*Brief*: Can you render the records below as a Markdown table with a "Row" column numbering each line and a "Line" column holding that line, omitting any blank lines?
---------- Material for this exercise ----------
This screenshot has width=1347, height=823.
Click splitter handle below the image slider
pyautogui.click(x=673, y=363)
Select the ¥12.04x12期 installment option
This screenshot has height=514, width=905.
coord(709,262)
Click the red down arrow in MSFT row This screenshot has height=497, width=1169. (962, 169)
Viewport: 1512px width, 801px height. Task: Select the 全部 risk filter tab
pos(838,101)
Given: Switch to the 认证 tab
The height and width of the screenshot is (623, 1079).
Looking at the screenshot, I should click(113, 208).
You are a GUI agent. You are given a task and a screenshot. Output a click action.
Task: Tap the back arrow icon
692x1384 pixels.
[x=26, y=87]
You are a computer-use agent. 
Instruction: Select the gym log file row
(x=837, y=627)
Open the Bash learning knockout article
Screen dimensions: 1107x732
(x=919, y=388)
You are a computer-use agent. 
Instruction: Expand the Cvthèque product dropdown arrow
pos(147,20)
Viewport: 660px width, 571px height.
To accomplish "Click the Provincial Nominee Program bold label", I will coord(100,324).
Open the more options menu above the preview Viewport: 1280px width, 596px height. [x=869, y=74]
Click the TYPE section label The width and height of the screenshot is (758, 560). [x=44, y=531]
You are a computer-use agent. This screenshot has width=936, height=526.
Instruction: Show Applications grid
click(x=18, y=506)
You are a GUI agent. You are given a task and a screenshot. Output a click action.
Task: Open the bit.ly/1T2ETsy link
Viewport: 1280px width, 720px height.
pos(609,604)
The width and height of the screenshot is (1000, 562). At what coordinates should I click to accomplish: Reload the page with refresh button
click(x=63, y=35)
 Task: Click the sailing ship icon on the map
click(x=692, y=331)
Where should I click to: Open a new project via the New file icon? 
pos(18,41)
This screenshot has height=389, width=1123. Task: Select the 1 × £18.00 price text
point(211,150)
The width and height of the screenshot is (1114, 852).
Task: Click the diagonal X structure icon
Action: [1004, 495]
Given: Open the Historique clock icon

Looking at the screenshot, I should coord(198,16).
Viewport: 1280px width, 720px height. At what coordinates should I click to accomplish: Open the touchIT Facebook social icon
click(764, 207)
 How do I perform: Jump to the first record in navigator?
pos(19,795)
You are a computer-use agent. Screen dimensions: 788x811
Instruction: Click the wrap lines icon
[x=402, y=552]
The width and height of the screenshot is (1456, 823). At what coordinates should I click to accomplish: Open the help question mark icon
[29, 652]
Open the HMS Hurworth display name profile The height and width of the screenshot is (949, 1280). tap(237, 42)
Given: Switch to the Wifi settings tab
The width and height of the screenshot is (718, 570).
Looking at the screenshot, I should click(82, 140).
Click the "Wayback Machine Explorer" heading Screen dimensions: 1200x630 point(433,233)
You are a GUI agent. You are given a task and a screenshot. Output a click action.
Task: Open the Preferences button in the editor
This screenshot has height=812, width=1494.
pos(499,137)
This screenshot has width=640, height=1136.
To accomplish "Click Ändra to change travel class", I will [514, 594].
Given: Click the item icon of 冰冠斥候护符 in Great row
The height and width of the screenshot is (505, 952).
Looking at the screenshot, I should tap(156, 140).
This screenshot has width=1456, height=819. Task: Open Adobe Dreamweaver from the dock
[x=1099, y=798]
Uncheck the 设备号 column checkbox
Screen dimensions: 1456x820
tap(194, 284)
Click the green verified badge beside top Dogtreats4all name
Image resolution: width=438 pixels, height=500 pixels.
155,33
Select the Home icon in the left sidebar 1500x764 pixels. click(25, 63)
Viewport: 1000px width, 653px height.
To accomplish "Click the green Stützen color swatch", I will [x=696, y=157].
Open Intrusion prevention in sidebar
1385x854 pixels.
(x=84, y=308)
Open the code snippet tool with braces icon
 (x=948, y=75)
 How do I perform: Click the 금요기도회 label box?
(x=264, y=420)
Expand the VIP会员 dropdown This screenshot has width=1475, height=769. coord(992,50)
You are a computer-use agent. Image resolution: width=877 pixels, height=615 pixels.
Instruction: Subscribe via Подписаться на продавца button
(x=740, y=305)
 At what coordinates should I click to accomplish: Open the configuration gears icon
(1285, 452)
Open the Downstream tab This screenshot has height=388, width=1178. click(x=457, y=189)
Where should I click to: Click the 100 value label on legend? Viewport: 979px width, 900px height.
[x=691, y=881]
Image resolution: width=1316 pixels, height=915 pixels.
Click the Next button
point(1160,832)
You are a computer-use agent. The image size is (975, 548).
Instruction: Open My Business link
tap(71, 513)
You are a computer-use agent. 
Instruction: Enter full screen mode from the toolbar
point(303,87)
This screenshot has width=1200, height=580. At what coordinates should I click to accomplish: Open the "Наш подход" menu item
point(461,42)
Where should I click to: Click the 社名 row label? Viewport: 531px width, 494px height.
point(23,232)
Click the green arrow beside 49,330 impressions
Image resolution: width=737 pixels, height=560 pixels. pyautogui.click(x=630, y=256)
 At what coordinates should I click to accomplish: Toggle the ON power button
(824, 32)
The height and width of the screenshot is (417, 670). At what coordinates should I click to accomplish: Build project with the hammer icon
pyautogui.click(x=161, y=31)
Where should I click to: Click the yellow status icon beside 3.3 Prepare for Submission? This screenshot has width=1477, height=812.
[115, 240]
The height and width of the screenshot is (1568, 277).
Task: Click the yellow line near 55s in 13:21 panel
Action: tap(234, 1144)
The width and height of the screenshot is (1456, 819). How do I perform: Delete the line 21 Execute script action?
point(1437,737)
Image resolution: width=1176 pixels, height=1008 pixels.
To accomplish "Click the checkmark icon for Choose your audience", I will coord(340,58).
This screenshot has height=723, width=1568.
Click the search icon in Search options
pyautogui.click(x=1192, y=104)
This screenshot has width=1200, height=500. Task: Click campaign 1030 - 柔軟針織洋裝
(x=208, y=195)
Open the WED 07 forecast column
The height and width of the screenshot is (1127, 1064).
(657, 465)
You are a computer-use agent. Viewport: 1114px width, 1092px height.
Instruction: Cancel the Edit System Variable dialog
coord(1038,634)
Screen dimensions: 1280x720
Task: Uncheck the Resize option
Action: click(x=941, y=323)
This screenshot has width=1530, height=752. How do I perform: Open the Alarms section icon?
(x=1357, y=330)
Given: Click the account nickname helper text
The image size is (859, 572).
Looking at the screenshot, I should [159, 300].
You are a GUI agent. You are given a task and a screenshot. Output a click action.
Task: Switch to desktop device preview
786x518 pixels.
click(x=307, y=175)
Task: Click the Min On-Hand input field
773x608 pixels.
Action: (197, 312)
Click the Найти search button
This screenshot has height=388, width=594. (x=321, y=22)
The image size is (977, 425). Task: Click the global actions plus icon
----------
*Solution to this problem*:
| Row | Line |
|---|---|
| 1 | This screenshot has width=1347, height=823. |
| 2 | Click splitter handle below the image slider |
| 3 | pyautogui.click(x=673, y=363) |
| 4 | Select the ¥12.04x12期 installment option |
| 5 | This screenshot has height=514, width=905. |
| 6 | coord(709,262) |
| 7 | Click the red down arrow in MSFT row This screenshot has height=497, width=1169. (962, 169) |
| 8 | Viewport: 1512px width, 801px height. Task: Select the 全部 risk filter tab |
| 9 | pos(838,101) |
| 10 | Given: Switch to the 认证 tab |
| 11 | The height and width of the screenshot is (623, 1079). |
| 12 | Looking at the screenshot, I should click(113, 208). |
| 13 | You are a GUI agent. You are given a task and a screenshot. Output a click action. |
| 14 | Task: Tap the back arrow icon |
| 15 | 692x1384 pixels. |
| 16 | [x=26, y=87] |
| 17 | You are a computer-use agent.  |
| 18 | Instruction: Select the gym log file row |
| 19 | (x=837, y=627) |
| 20 | Open the Bash learning knockout article |
| 21 | Screen dimensions: 1107x732 |
| 22 | (x=919, y=388) |
| 23 | You are a computer-use agent.  |
| 24 | Instruction: Expand the Cvthèque product dropdown arrow |
| 25 | pos(147,20) |
| 26 | Viewport: 660px width, 571px height. |
| 27 | To accomplish "Click the Provincial Nominee Program bold label", I will coord(100,324). |
| 28 | Open the more options menu above the preview Viewport: 1280px width, 596px height. [x=869, y=74] |
| 29 | Click the TYPE section label The width and height of the screenshot is (758, 560). [x=44, y=531] |
| 30 | You are a computer-use agent. This screenshot has width=936, height=526. |
| 31 | Instruction: Show Applications grid |
| 32 | click(x=18, y=506) |
| 33 | You are a GUI agent. You are given a task and a screenshot. Output a click action. |
| 34 | Task: Open the bit.ly/1T2ETsy link |
| 35 | Viewport: 1280px width, 720px height. |
| 36 | pos(609,604) |
| 37 | The width and height of the screenshot is (1000, 562). At what coordinates should I click to accomplish: Reload the page with refresh button |
| 38 | click(x=63, y=35) |
| 39 |  Task: Click the sailing ship icon on the map |
| 40 | click(x=692, y=331) |
| 41 | Where should I click to: Open a new project via the New file icon?  |
| 42 | pos(18,41) |
| 43 | This screenshot has height=389, width=1123. Task: Select the 1 × £18.00 price text |
| 44 | point(211,150) |
| 45 | The width and height of the screenshot is (1114, 852). |
| 46 | Task: Click the diagonal X structure icon |
| 47 | Action: [1004, 495] |
| 48 | Given: Open the Historique clock icon |
| 49 | Looking at the screenshot, I should coord(198,16). |
| 50 | Viewport: 1280px width, 720px height. At what coordinates should I click to accomplish: Open the touchIT Facebook social icon |
| 51 | click(764, 207) |
| 52 |  How do I perform: Jump to the first record in navigator? |
| 53 | pos(19,795) |
| 54 | You are a computer-use agent. Screen dimensions: 788x811 |
| 55 | Instruction: Click the wrap lines icon |
| 56 | [x=402, y=552] |
| 57 | The width and height of the screenshot is (1456, 823). At what coordinates should I click to accomplish: Open the help question mark icon |
| 58 | [29, 652] |
| 59 | Open the HMS Hurworth display name profile The height and width of the screenshot is (949, 1280). tap(237, 42) |
| 60 | Given: Switch to the Wifi settings tab |
| 61 | The width and height of the screenshot is (718, 570). |
| 62 | Looking at the screenshot, I should click(82, 140). |
| 63 | Click the "Wayback Machine Explorer" heading Screen dimensions: 1200x630 point(433,233) |
| 64 | You are a GUI agent. You are given a task and a screenshot. Output a click action. |
| 65 | Task: Open the Preferences button in the editor |
| 66 | This screenshot has height=812, width=1494. |
| 67 | pos(499,137) |
| 68 | This screenshot has width=640, height=1136. |
| 69 | To accomplish "Click Ändra to change travel class", I will [514, 594]. |
| 70 | Given: Click the item icon of 冰冠斥候护符 in Great row |
| 71 | The height and width of the screenshot is (505, 952). |
| 72 | Looking at the screenshot, I should tap(156, 140). |
| 73 | This screenshot has width=1456, height=819. Task: Open Adobe Dreamweaver from the dock |
| 74 | [x=1099, y=798] |
| 75 | Uncheck the 设备号 column checkbox |
| 76 | Screen dimensions: 1456x820 |
| 77 | tap(194, 284) |
| 78 | Click the green verified badge beside top Dogtreats4all name |
| 79 | Image resolution: width=438 pixels, height=500 pixels. |
| 80 | 155,33 |
| 81 | Select the Home icon in the left sidebar 1500x764 pixels. click(25, 63) |
| 82 | Viewport: 1000px width, 653px height. |
| 83 | To accomplish "Click the green Stützen color swatch", I will [x=696, y=157]. |
| 84 | Open Intrusion prevention in sidebar |
| 85 | 1385x854 pixels. |
| 86 | (x=84, y=308) |
| 87 | Open the code snippet tool with braces icon |
| 88 |  (x=948, y=75) |
| 89 |  How do I perform: Click the 금요기도회 label box? |
| 90 | (x=264, y=420) |
| 91 | Expand the VIP会员 dropdown This screenshot has width=1475, height=769. coord(992,50) |
| 92 | You are a computer-use agent. Image resolution: width=877 pixels, height=615 pixels. |
| 93 | Instruction: Subscribe via Подписаться на продавца button |
| 94 | (x=740, y=305) |
| 95 |  At what coordinates should I click to accomplish: Open the configuration gears icon |
| 96 | (1285, 452) |
| 97 | Open the Downstream tab This screenshot has height=388, width=1178. click(x=457, y=189) |
| 98 | Where should I click to: Click the 100 value label on legend? Viewport: 979px width, 900px height. |
| 99 | [x=691, y=881] |
| 100 | Image resolution: width=1316 pixels, height=915 pixels. |
| 101 | Click the Next button |
| 102 | point(1160,832) |
| 103 | You are a computer-use agent. The image size is (975, 548). |
| 104 | Instruction: Open My Business link |
| 105 | tap(71, 513) |
| 106 | You are a computer-use agent.  |
| 107 | Instruction: Enter full screen mode from the toolbar |
| 108 | point(303,87) |
| 109 | This screenshot has width=1200, height=580. At what coordinates should I click to accomplish: Open the "Наш подход" menu item |
| 110 | point(461,42) |
| 111 | Where should I click to: Click the 社名 row label? Viewport: 531px width, 494px height. |
| 112 | point(23,232) |
| 113 | Click the green arrow beside 49,330 impressions |
| 114 | Image resolution: width=737 pixels, height=560 pixels. pyautogui.click(x=630, y=256) |
| 115 |  At what coordinates should I click to accomplish: Toggle the ON power button |
| 116 | (824, 32) |
| 117 | The height and width of the screenshot is (417, 670). At what coordinates should I click to accomplish: Build project with the hammer icon |
| 118 | pyautogui.click(x=161, y=31) |
| 119 | Where should I click to: Click the yellow status icon beside 3.3 Prepare for Submission? This screenshot has width=1477, height=812. |
| 120 | [115, 240] |
| 121 | The height and width of the screenshot is (1568, 277). |
| 122 | Task: Click the yellow line near 55s in 13:21 panel |
| 123 | Action: tap(234, 1144) |
| 124 | The width and height of the screenshot is (1456, 819). How do I perform: Delete the line 21 Execute script action? |
| 125 | point(1437,737) |
| 126 | Image resolution: width=1176 pixels, height=1008 pixels. |
| 127 | To accomplish "Click the checkmark icon for Choose your audience", I will coord(340,58). |
| 128 | This screenshot has height=723, width=1568. |
| 129 | Click the search icon in Search options |
| 130 | pyautogui.click(x=1192, y=104) |
| 131 | This screenshot has width=1200, height=500. Task: Click campaign 1030 - 柔軟針織洋裝 |
| 132 | (x=208, y=195) |
| 133 | Open the WED 07 forecast column |
| 134 | The height and width of the screenshot is (1127, 1064). |
| 135 | (657, 465) |
| 136 | You are a computer-use agent. Viewport: 1114px width, 1092px height. |
| 137 | Instruction: Cancel the Edit System Variable dialog |
| 138 | coord(1038,634) |
| 139 | Screen dimensions: 1280x720 |
| 140 | Task: Uncheck the Resize option |
| 141 | Action: click(x=941, y=323) |
| 142 | This screenshot has width=1530, height=752. How do I perform: Open the Alarms section icon? |
| 143 | (x=1357, y=330) |
| 144 | Given: Click the account nickname helper text |
| 145 | The image size is (859, 572). |
| 146 | Looking at the screenshot, I should [159, 300]. |
| 147 | You are a GUI agent. You are given a task and a screenshot. Output a click action. |
| 148 | Task: Switch to desktop device preview |
| 149 | 786x518 pixels. |
| 150 | click(x=307, y=175) |
| 151 | Task: Click the Min On-Hand input field |
| 152 | 773x608 pixels. |
| 153 | Action: (197, 312) |
| 154 | Click the Найти search button |
| 155 | This screenshot has height=388, width=594. (x=321, y=22) |
| 156 | The image size is (977, 425). Task: Click the global actions plus icon |